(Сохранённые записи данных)
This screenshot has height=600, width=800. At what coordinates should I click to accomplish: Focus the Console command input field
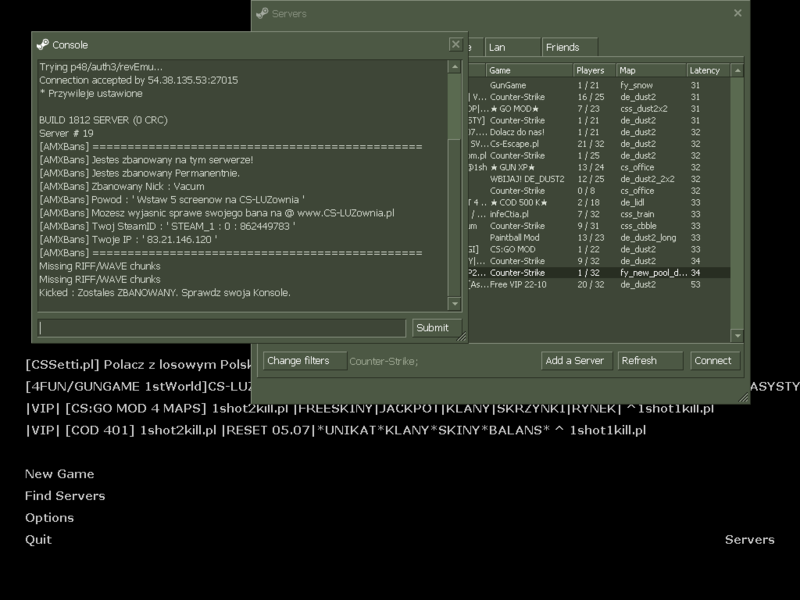(x=222, y=328)
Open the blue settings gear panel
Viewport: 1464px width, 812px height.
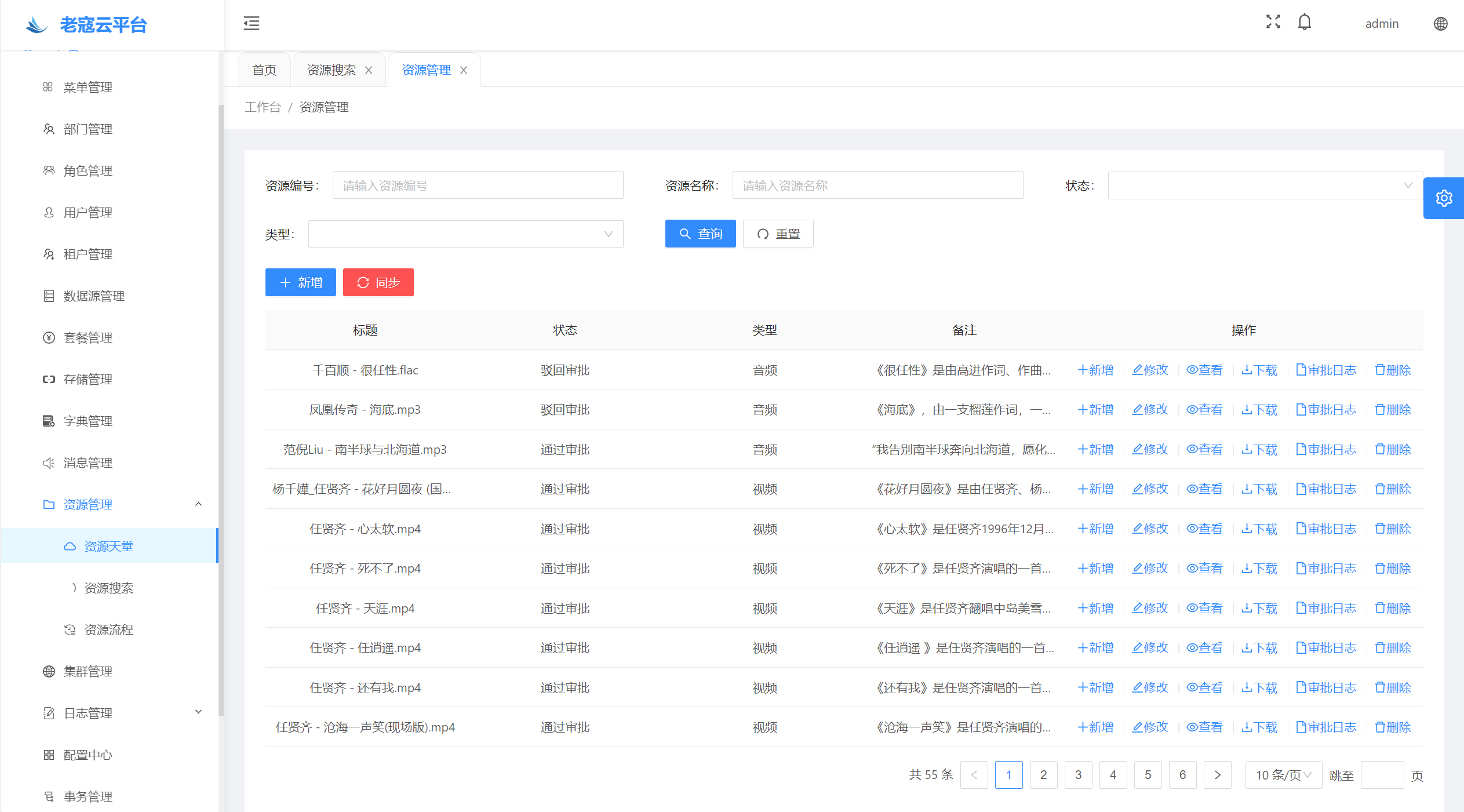1443,198
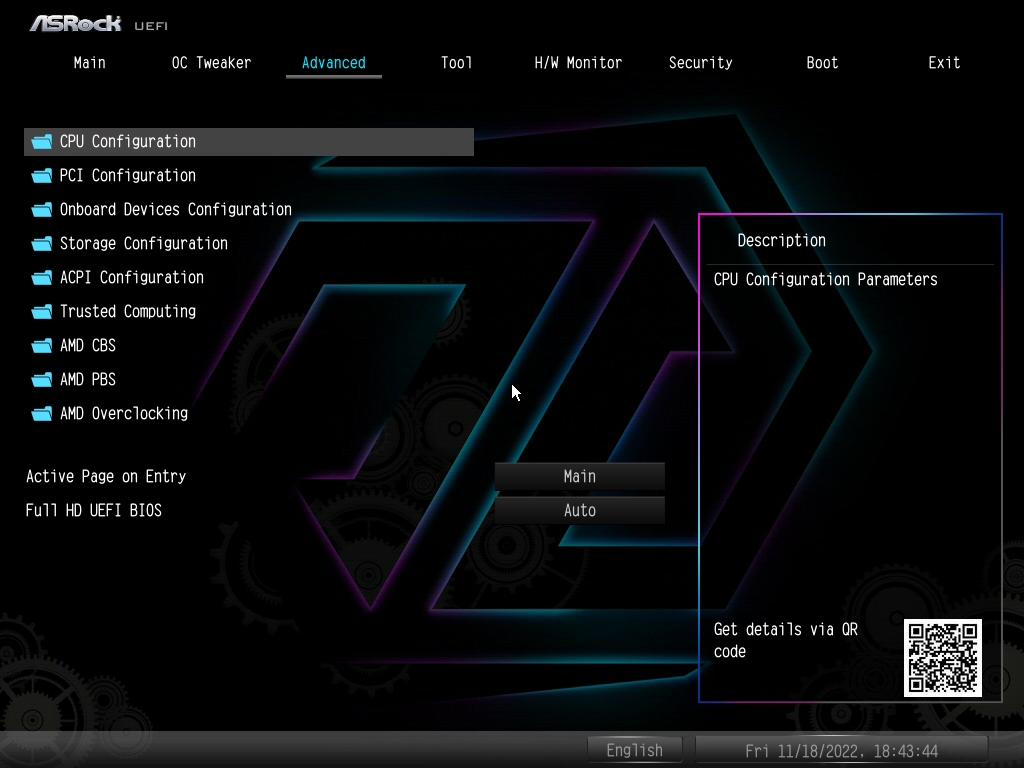Viewport: 1024px width, 768px height.
Task: Switch to the H/W Monitor tab
Action: 578,63
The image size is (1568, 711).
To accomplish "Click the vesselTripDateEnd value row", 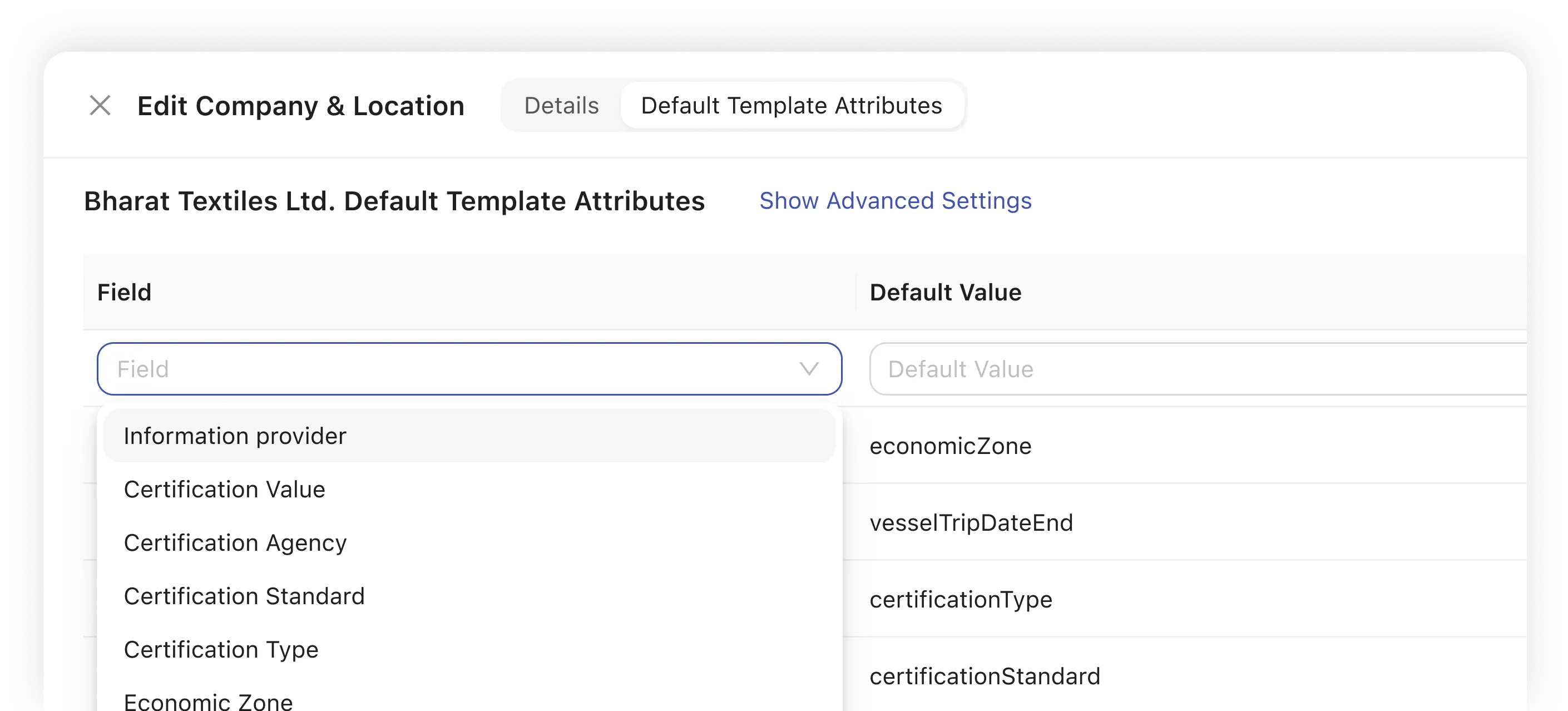I will tap(971, 523).
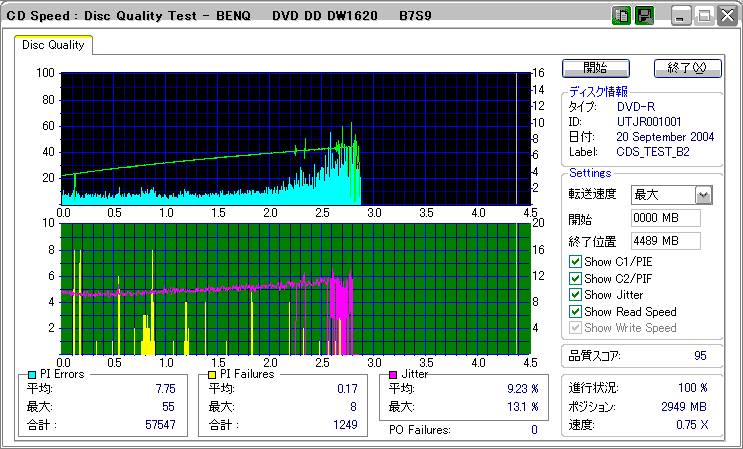Click the 開始 start position field

point(665,218)
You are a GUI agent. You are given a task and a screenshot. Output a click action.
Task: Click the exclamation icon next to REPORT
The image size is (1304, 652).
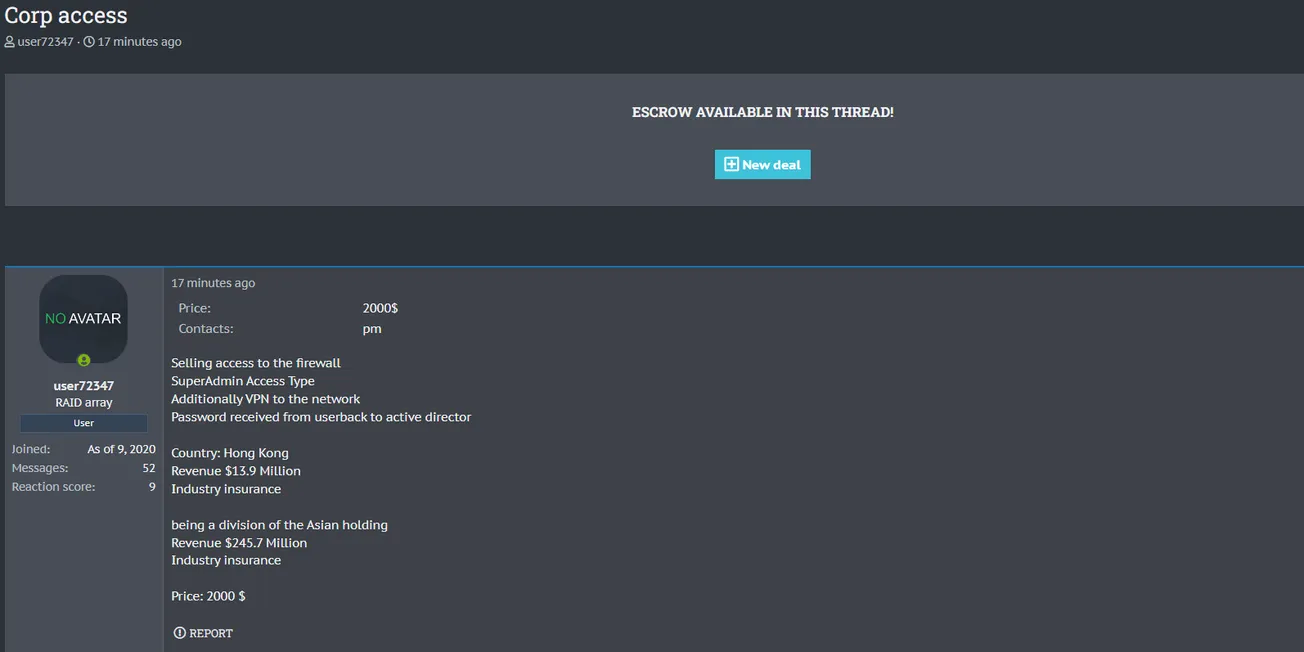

__Что требуется__
Выведите в виде JSON-списка строк участок от строки, содержащей «You are a GUI», до последнего пункта включительно. Каждую строку текста запишите отдельной строкой списка, пустые строки и изображения пропустите.

__Готовое решение__
[
  "You are a GUI agent. You are given a task and a screenshot. Output a click action.",
  "Task: Click the exclamation icon next to REPORT",
  "The image size is (1304, 652)."
]